▶ [MATERIAL FOR THE TASK]

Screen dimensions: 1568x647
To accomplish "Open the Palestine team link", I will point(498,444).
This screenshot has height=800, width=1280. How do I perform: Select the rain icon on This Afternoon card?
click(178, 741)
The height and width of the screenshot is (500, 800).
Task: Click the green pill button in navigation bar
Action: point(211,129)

▶ [WHAT TO WORK ON] Provide an exact transcription of every entry above.

▶ [SOLUTION FOR THIS PROBLEM]
Screen dimensions: 1568x647
To accomplish "Open the Palestine team link", I will point(498,444).
This screenshot has height=800, width=1280. How do I perform: Select the rain icon on This Afternoon card?
click(178, 741)
The height and width of the screenshot is (500, 800).
Task: Click the green pill button in navigation bar
Action: point(211,129)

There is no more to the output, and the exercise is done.